Ma chi, o cosa, è esattamente uno sciamano e quali sono le sue caratteristiche precipue, che lo differenziano dai “normali” esseri umani?

Secondo l’antropologia ufficiale, gli elementi fondamentali caratterizzanti dello sciamano, comuni a tutti i luoghi ove la credenza sciamanica si sia diffusa e pressoché identici dall’Australia alle Americhe, all’Asia, sono tre.

Per cominciare la chiamata sciamanica. Lo sciamano, prima di diventare sciamano, asserisce di ricevere una “chiamata” da parte degli “spiriti”, alla quale non può rifiutarsi di rispondere positivamente.

Abbiamo poi il viaggio sciamanico, ovvero un “viaggio” mentale, onirico nel “mondo degli spiriti”, che lo sciamano compie alla propria investitura e successivamente, con modalità differenti (a volte anche per mezzo di allucinogeni come abbiamo visto), a ogni suo intervento volto a risolvere problemi propri, della comunità o di singoli. Le fasi caratteristiche del “viaggio” sono: la trance (stato psichico alterato che in alcuni casi viene raggiunto tramite l’uso di sostanze psichedeliche e che permane per tutta la durata del “viaggio”), la metamorfosi (lo sciamano si trasforma durante il viaggio, quindi in sogno, nell’animale che lo protegge e da cui deriva il proprio potere), il combattimento (compie durante il viaggio combattimenti contro gli spiriti e altri sciamani) e infine il ritorno (lo sciamano “rientra” dal suo “viaggio” con la soluzione al problema).

Infine, ultimo punto che caratterizza uno sciamano è l’anargirismo, ovvero il divieto per lo sciamano di ricevere compensi in denaro, pena la perdita del potere sciamanico.

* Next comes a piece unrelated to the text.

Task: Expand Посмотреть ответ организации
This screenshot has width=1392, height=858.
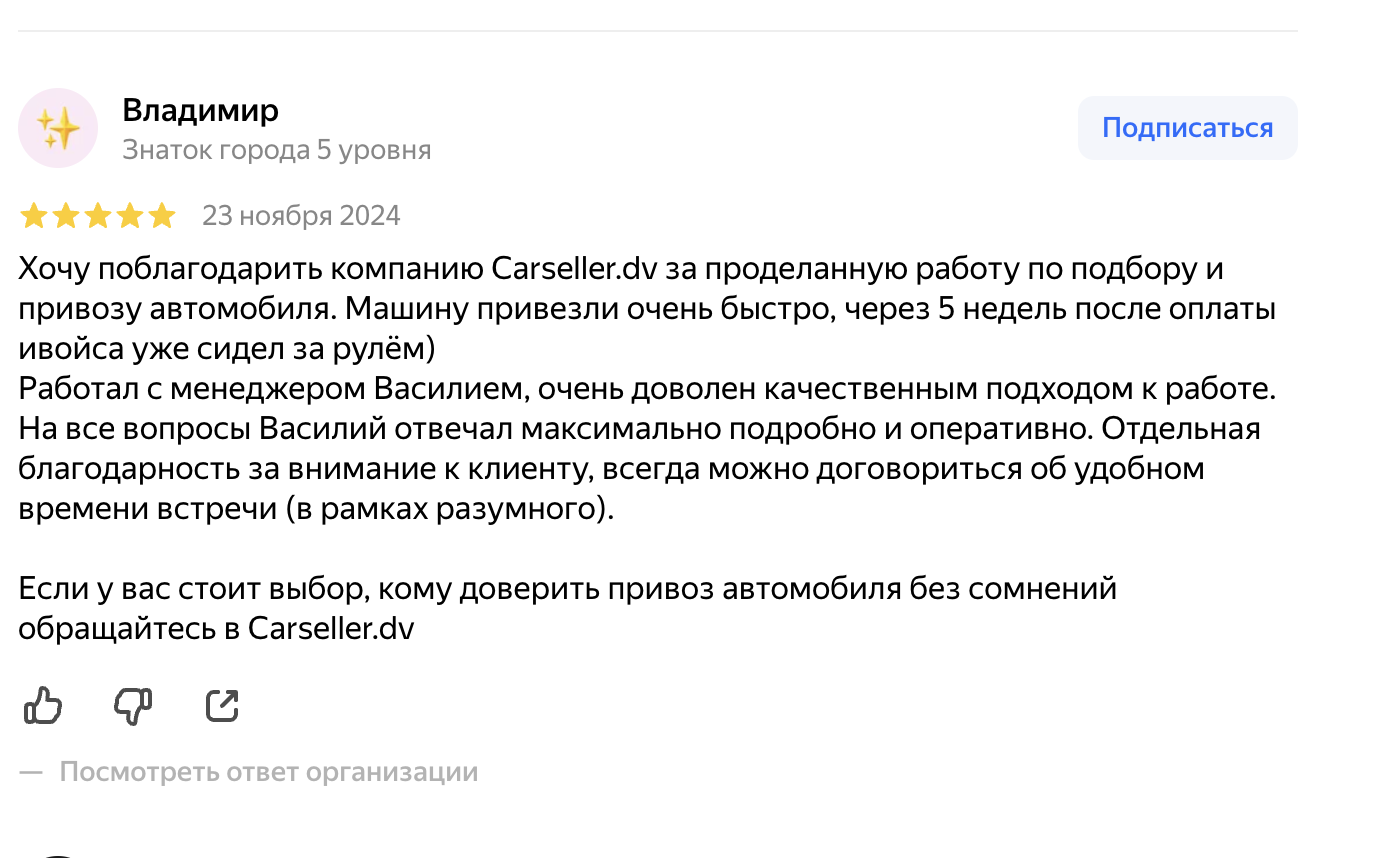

Molti altri sarebbero gli argomenti, le storie, le leggende, gli studi e le derivazioni dello sciamanesimo: lungi da noi il pensiero di essere stati esaurienti fino in fondo… semplicemente ci interessava avere una visione generale di questo fenomeno di portata praticamente mondiale, che in alcuni casi ha sicuramente dato origine anche alle figure dei sacerdoti, dei maghi, dei guaritori, dei profeti, dei guerrieri e degli stregoni… e non è cosa da poco!